As the previously mentioned studies demonstrate, mild PH (mPAP <30) is relatively common in the COPD population and is thought to be related to hypoxic pulmonary vasoconstriction. Therefore, the mainstays of treatment for these patients remain long-term oxygen therapy, smoking cessation, inhaled bronchodilators, and inhaled corticosteroids. However, the debate about treatment of PH in COPD surrounds those patients with mPAP >35, or the so-called “PH out of proportion to COPD” patients. The argument for treatment centers on their increased symptomatology and poorer outcomes compared with patients with COPD and milder increases in pulmonary pressures. Data are confined to a few small trials and case reports, and no large trial has specifically enrolled this “out-of-proportion” group. Thus, the debate on treatment continues.

The phosphodiesterase type 5 inhibitor sildenafil has been investigated for this group of patients in a couple of small trials. Acutely, sildenafil caused hemodynamic improvements over 1 hour in patients with COPD and PH, but this improvement was accompanied by worsened hypoxemia. This hypoxemia is likely due to obliteration of hypoxic pulmonary vasoconstriction in more diseased areas of lung with worsening of ventilation/perfusion mismatch.2728 Small trials of outpatient use of sildenafil in these patients have yielded conflicting results, with one trial showing an improvement in exercise capacity and hemodynamics and other trials reporting no improvement after 3 months of therapy.2930

The endothelin receptor antagonist (ERA) bosentan was investigated in a small (30 patients), 12-week, placebo-controlled trial in subjects with COPD and PH. There was no improvement in exercise capacity or pulmonary pressures, and oxygenation and quality of life scores decreased on therapy.31 Other small trials and case reports have shown improvement on ERA therapy.32 A larger trial is needed to definitively elucidate the role of ERA therapy in patients with COPD and PH.

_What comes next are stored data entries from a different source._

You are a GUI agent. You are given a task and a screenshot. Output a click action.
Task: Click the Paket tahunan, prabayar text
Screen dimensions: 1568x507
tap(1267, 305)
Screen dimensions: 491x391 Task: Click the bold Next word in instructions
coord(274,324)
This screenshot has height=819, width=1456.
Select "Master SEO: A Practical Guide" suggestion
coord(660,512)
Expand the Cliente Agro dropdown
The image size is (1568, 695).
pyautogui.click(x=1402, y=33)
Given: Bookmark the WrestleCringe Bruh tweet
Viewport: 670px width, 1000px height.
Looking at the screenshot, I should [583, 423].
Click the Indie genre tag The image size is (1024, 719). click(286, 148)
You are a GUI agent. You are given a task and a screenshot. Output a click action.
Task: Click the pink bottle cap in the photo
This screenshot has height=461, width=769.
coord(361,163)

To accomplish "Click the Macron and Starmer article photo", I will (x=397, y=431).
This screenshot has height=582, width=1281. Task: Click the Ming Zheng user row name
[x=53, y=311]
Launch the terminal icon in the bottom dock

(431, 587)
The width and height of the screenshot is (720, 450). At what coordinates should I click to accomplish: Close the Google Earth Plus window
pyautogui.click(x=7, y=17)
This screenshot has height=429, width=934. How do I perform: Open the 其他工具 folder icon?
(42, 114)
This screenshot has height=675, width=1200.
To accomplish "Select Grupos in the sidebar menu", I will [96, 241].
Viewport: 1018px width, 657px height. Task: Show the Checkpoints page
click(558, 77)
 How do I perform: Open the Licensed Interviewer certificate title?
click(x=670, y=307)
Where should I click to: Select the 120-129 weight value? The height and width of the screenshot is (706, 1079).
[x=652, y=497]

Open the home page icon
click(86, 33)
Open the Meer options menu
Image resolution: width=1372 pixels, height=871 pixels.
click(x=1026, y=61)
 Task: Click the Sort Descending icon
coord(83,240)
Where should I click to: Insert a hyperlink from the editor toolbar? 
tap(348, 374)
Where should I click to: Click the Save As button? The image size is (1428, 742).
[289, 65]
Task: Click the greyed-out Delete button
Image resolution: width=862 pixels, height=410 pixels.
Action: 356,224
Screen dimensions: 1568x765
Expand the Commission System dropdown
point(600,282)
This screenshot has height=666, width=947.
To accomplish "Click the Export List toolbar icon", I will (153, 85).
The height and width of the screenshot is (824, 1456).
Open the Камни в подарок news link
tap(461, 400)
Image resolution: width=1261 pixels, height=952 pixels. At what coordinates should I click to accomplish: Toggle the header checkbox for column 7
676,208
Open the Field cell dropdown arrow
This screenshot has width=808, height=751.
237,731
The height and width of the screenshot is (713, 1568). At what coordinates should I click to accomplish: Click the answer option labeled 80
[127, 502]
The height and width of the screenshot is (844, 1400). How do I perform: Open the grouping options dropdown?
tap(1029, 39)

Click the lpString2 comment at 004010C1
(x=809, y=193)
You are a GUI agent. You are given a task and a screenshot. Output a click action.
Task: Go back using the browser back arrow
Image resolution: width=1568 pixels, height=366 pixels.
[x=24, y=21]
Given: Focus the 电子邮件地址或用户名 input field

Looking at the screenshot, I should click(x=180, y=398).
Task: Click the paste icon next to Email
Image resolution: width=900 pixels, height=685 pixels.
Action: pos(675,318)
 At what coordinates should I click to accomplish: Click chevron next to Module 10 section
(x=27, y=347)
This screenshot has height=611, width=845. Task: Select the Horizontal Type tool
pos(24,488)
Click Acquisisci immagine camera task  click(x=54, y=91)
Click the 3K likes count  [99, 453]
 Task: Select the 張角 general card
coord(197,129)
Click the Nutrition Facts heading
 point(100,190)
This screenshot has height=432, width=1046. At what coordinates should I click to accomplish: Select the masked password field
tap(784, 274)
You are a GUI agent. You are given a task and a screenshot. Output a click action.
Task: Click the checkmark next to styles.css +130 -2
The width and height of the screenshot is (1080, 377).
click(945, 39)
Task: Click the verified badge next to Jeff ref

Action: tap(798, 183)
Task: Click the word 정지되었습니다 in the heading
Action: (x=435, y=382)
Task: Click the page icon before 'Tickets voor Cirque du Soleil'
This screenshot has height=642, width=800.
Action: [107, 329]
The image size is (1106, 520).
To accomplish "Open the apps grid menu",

Inhaled prostacyclins are a theoretically attractive option for this group of patients, because the inhaled drug will likely be preferentially delivered to better-ventilated areas of lung, perhaps offering a less deleterious effect on ventilation perfusion matching. Inhaled iloprost was investigated in patients with COPD and echocardiographic evidence of PH. Treatment acutely improved gas exchange and walk distance.33

Treatment trials with other agents, such as tadalafil, sildenafil, udenafil, riociguat, inhaled nitric oxide, inhaled treprostinil, and inhaled iloprost, are ongoing. As these results become available, the effect of PH-specific therapy on COPD patients should become clearer. In the interim, the decision of when to consider treatment may hinge on the clinical assessment of whether or not COPD represents the cause of PH as opposed to a comorbidity seen in association with treatable WHO Group 1 PAH. In the absence of established guidelines, this requires consideration of COPD vs PH severity as well as assessment for other associated comorbidities.

CONCLUSION

Mild PH is relatively common in patients with COPD. However, a small subgroup of patients may present with COPD and moderate-severe elevations in their PAP. Whether the pathophysiology involved in this severe PH is different from those with milder PH is unclear. In this setting, a diligent search for other contributing conditions should be undertaken. Given the high prevalence of COPD, some patients will have more than one condition contributing to PH, and those with mild COPD and more severe PH might still be categorized into WHO Group 1. Patients with severe PH and COPD have increased morbidity and mortality when compared with the milder patients. This observation spurs clinicians to consider PH treatment for patients with COPD and PH. Currently, data confirming both the safety and efficacy of PH therapy for such patients is lacking and it is hoped that future studies will lead to identification of new, effective treatments as well as subgroups of patients with COPD-associated PH more likely to respond to therapy.